Reproduce exactly, and only, the lines below from the one containing "Open the Aqua Tower 6E property photo" through the one containing "is (886, 649).".

■ ■ ■ ■ ■

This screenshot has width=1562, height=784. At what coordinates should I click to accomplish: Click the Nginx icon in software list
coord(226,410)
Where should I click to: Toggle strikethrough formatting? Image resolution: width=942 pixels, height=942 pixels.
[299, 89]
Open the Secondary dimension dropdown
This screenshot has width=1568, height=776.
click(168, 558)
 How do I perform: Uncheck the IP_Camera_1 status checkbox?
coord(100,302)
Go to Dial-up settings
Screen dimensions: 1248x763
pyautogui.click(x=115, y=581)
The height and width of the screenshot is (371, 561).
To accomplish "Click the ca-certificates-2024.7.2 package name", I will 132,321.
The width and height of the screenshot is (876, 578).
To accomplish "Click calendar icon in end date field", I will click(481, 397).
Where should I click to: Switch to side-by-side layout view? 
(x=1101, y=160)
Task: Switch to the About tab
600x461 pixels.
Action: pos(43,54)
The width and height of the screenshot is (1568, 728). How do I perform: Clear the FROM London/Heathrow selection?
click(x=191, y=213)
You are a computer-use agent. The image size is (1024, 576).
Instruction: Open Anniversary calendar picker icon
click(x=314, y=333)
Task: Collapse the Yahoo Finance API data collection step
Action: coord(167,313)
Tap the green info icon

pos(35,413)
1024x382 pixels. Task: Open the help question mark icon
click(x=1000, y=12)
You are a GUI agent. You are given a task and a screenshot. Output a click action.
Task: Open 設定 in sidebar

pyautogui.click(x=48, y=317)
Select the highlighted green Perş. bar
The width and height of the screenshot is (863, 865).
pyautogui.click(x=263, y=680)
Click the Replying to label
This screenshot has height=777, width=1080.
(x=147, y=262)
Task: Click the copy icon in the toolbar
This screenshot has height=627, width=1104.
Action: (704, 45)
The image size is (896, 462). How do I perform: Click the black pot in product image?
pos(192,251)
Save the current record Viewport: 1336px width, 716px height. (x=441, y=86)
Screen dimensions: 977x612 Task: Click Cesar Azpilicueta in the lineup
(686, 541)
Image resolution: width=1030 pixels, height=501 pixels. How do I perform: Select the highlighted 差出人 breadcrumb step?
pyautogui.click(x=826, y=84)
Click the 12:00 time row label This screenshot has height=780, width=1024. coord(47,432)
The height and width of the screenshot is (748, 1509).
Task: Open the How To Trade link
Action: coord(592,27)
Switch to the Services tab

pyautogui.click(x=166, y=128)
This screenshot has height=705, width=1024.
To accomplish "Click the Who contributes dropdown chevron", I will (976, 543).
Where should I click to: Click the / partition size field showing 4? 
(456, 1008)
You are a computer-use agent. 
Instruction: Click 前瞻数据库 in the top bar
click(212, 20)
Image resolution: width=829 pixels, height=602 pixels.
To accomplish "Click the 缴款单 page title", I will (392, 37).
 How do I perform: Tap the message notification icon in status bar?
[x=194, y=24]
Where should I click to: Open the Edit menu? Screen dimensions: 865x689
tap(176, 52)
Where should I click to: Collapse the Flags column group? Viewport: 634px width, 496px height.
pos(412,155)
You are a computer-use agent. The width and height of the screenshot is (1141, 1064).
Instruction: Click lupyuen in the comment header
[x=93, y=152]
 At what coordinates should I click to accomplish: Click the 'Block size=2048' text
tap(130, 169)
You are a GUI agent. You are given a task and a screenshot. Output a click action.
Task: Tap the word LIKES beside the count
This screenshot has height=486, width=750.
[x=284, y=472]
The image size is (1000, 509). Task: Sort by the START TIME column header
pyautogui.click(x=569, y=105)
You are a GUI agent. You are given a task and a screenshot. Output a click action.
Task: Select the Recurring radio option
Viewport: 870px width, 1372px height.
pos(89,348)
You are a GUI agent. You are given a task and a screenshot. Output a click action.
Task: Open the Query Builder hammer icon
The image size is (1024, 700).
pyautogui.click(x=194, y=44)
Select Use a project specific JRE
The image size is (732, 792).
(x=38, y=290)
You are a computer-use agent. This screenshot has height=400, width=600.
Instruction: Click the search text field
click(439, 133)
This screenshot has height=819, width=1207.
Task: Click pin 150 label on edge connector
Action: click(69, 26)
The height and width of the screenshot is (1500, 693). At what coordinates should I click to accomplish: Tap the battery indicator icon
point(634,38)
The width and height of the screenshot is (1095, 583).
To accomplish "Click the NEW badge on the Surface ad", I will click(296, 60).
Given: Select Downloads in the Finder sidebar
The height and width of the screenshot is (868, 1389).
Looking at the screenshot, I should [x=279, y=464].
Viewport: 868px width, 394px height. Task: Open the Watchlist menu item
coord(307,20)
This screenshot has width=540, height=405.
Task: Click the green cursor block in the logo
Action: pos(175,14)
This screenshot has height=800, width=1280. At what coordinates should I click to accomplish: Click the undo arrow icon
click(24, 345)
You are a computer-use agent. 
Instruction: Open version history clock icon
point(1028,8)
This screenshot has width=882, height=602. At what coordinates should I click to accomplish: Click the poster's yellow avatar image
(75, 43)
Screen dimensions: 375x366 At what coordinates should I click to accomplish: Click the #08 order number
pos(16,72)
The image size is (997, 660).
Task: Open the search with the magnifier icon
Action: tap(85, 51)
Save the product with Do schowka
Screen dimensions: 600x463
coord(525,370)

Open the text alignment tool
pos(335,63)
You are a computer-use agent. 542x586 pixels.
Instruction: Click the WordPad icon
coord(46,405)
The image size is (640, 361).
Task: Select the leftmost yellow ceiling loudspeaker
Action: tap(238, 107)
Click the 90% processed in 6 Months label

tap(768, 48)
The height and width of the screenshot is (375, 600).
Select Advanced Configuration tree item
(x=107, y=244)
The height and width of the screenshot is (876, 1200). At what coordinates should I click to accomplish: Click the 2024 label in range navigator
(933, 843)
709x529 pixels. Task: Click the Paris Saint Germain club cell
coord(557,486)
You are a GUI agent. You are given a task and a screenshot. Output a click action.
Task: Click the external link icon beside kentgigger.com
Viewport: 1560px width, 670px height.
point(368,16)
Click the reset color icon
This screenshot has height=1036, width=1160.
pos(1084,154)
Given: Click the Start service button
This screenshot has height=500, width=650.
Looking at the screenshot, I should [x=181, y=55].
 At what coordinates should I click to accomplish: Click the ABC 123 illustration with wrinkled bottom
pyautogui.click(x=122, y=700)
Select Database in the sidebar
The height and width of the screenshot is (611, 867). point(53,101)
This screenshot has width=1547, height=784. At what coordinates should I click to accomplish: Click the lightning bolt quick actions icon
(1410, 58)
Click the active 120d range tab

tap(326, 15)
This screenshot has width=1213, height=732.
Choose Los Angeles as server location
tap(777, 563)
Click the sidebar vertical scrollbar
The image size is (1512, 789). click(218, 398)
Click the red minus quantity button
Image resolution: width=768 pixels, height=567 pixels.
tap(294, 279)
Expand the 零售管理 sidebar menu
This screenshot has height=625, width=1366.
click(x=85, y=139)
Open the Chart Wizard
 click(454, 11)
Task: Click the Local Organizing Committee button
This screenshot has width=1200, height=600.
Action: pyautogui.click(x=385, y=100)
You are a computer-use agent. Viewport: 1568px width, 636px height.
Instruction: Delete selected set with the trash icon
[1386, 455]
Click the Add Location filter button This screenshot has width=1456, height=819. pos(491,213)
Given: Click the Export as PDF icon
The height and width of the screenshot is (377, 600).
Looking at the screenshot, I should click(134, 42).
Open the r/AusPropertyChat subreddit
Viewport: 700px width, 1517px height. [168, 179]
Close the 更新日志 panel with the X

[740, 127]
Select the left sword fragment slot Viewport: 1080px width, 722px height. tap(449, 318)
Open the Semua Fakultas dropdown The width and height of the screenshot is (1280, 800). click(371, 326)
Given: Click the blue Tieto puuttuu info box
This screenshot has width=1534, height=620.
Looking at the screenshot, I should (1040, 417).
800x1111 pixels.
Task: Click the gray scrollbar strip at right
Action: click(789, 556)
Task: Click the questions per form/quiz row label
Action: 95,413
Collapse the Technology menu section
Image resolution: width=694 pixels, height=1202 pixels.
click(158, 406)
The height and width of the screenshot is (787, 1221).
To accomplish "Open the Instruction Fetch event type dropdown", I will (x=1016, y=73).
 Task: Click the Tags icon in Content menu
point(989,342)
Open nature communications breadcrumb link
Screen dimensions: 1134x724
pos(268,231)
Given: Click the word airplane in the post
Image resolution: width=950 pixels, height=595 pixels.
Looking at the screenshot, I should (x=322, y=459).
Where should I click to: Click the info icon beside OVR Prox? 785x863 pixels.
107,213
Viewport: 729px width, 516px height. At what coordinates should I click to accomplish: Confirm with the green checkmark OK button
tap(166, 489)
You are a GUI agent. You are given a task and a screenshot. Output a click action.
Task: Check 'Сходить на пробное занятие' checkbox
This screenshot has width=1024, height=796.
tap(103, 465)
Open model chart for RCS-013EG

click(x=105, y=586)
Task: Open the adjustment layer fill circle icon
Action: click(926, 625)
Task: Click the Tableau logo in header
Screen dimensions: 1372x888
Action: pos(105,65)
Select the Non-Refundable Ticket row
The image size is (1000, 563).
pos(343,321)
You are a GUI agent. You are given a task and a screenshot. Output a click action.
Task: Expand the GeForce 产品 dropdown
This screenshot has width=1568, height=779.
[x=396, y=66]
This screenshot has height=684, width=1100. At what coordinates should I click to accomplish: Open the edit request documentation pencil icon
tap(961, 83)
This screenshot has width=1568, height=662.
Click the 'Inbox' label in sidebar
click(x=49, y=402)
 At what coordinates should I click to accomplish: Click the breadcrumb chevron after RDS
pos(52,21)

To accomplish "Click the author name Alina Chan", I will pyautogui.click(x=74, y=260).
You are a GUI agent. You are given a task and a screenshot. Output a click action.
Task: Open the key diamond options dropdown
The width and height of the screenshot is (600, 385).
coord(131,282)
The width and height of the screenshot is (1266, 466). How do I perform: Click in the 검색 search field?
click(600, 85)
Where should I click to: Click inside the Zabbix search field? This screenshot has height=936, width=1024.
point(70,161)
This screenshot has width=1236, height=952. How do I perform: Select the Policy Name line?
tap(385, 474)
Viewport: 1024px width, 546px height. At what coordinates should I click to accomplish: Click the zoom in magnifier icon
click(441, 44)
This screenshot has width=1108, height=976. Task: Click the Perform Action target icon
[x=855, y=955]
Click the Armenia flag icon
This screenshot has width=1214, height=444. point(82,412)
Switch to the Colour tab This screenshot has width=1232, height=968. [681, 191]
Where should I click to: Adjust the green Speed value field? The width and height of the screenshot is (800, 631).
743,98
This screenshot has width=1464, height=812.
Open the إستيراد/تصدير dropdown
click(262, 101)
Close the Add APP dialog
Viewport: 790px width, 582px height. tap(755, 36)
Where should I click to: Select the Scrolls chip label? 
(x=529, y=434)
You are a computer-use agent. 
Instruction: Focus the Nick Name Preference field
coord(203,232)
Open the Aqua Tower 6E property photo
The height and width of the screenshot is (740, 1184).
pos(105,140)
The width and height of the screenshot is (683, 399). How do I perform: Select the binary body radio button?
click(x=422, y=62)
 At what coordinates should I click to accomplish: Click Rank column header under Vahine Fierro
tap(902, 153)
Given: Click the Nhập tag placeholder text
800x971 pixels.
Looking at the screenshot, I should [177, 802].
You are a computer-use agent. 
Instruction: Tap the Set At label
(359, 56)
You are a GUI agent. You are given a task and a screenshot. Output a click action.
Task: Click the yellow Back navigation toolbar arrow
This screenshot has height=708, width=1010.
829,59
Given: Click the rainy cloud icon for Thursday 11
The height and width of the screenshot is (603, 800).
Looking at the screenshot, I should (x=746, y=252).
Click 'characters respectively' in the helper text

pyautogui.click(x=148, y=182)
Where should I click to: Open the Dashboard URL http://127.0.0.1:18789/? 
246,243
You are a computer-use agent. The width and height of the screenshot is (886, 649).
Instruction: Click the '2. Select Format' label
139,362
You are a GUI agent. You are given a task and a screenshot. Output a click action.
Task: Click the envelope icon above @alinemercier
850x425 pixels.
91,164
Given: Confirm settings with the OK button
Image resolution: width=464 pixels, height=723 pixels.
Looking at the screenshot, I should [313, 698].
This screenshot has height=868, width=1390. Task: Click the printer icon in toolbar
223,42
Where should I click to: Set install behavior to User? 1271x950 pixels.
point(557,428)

■ ■ ■ ■ ■

[EXERCISE RESPONSE]
Open the Aqua Tower 6E property photo
The height and width of the screenshot is (740, 1184).
pos(105,140)
The width and height of the screenshot is (683, 399). How do I perform: Select the binary body radio button?
click(x=422, y=62)
 At what coordinates should I click to accomplish: Click Rank column header under Vahine Fierro
tap(902, 153)
Given: Click the Nhập tag placeholder text
800x971 pixels.
Looking at the screenshot, I should [177, 802].
You are a computer-use agent. 
Instruction: Tap the Set At label
(359, 56)
You are a GUI agent. You are given a task and a screenshot. Output a click action.
Task: Click the yellow Back navigation toolbar arrow
This screenshot has height=708, width=1010.
829,59
Given: Click the rainy cloud icon for Thursday 11
The height and width of the screenshot is (603, 800).
Looking at the screenshot, I should (x=746, y=252).
Click 'characters respectively' in the helper text

pyautogui.click(x=148, y=182)
Where should I click to: Open the Dashboard URL http://127.0.0.1:18789/? 
246,243
You are a computer-use agent. The width and height of the screenshot is (886, 649).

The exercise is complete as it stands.